= WORK TO COMPLETE =
Which lines run from the one containing "Terms & Conditions (412, 2431)" to the last line of the entries? Return them exactly, with nothing more.

Collected data
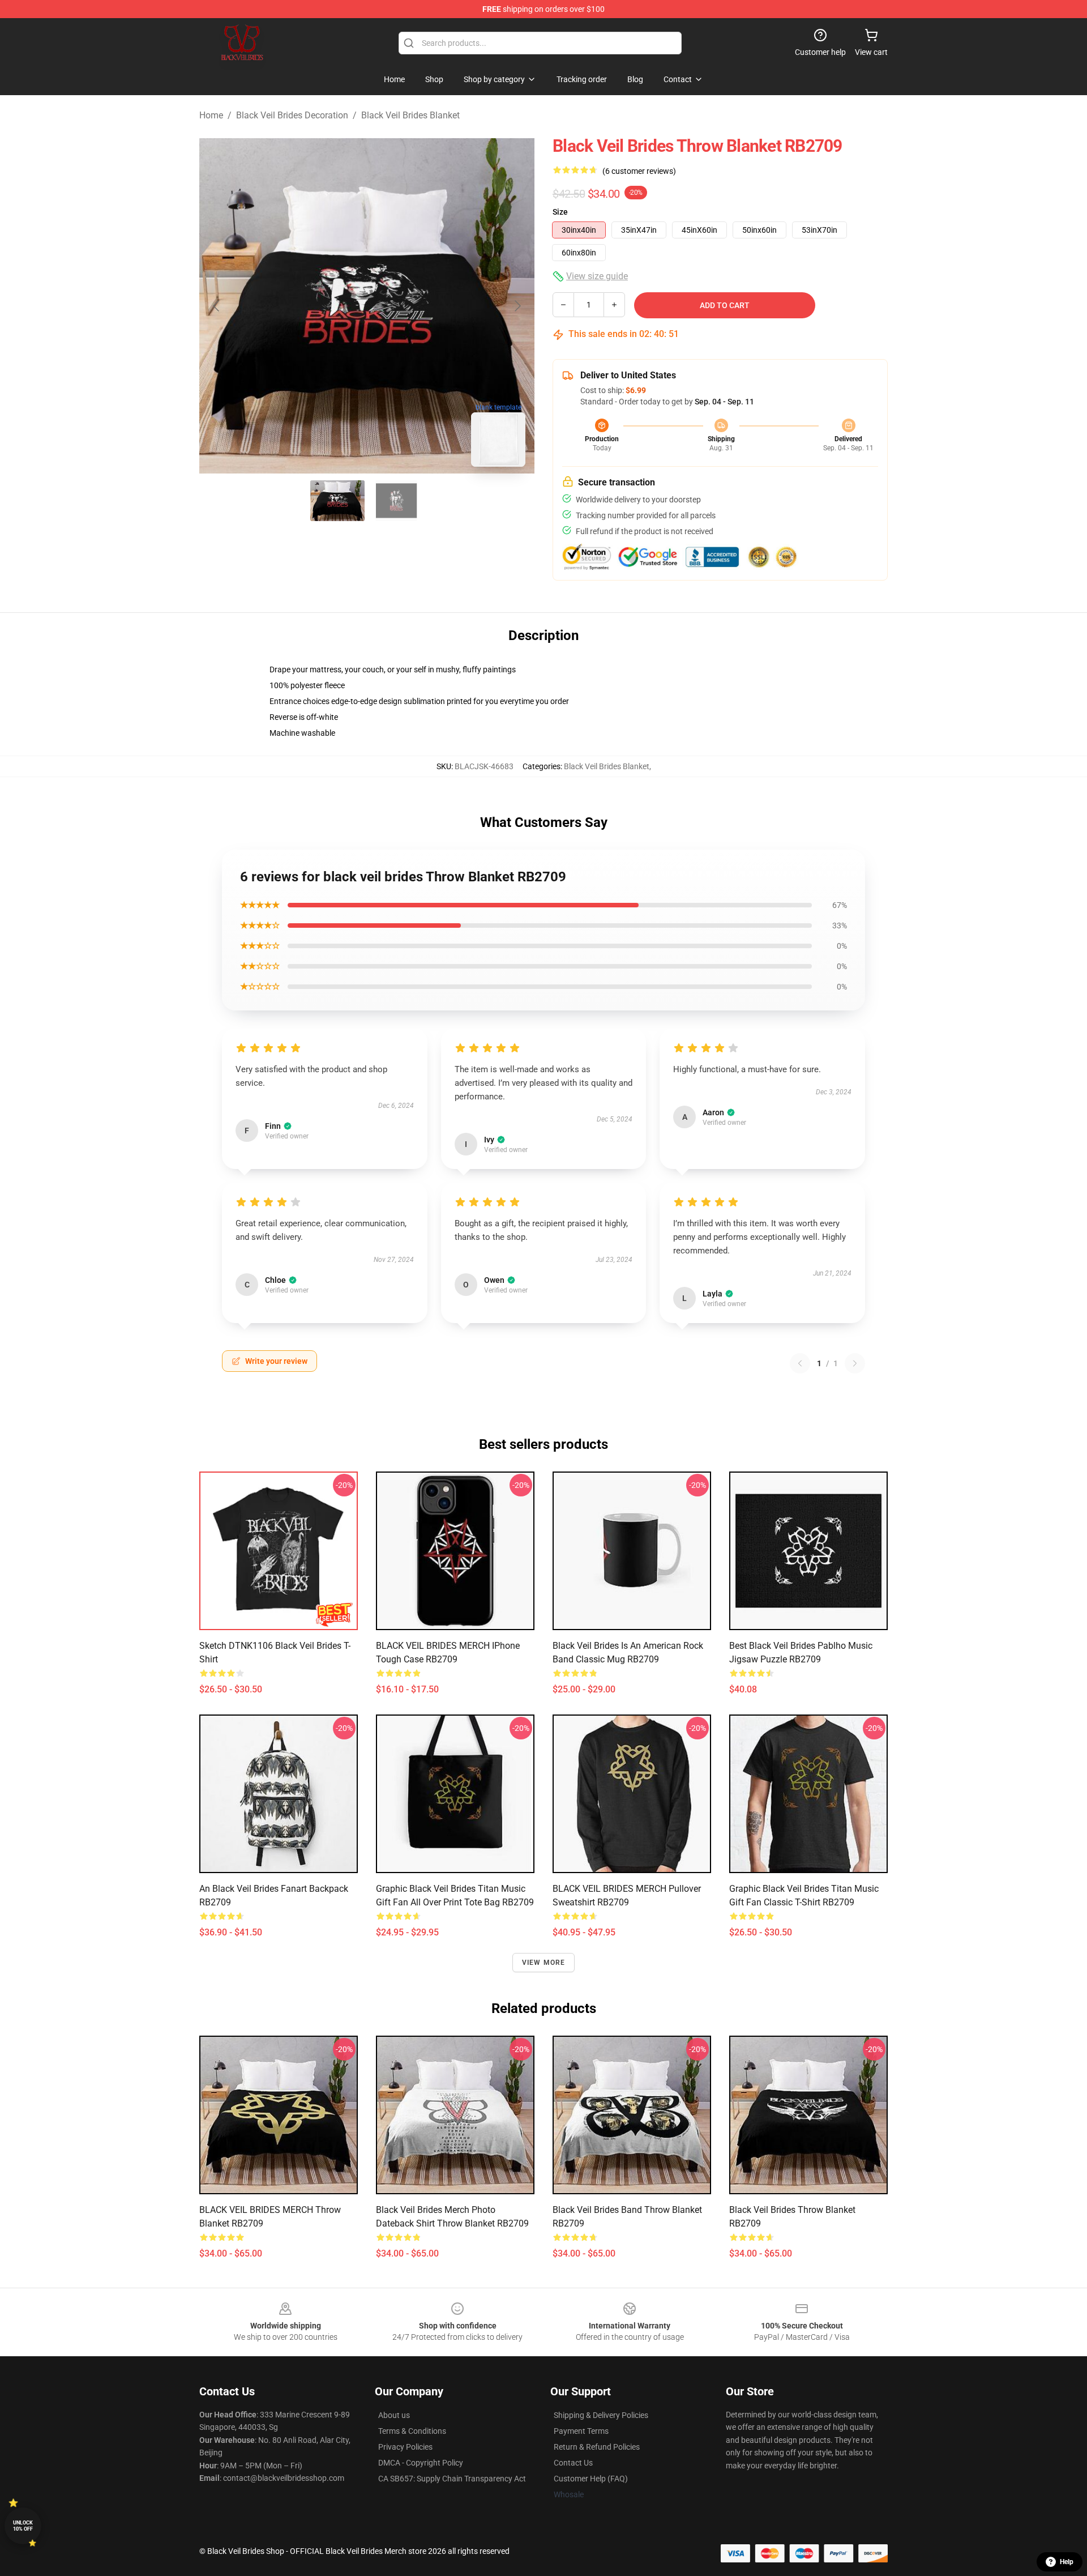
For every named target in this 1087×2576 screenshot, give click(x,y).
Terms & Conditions (412, 2431)
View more (544, 1963)
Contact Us (573, 2462)
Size (560, 211)
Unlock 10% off (23, 2526)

= EXERCISE RESPONSE =
Terms & Conditions (412, 2431)
View more (544, 1963)
Contact Us (573, 2462)
Size (560, 211)
Unlock 10% off (23, 2526)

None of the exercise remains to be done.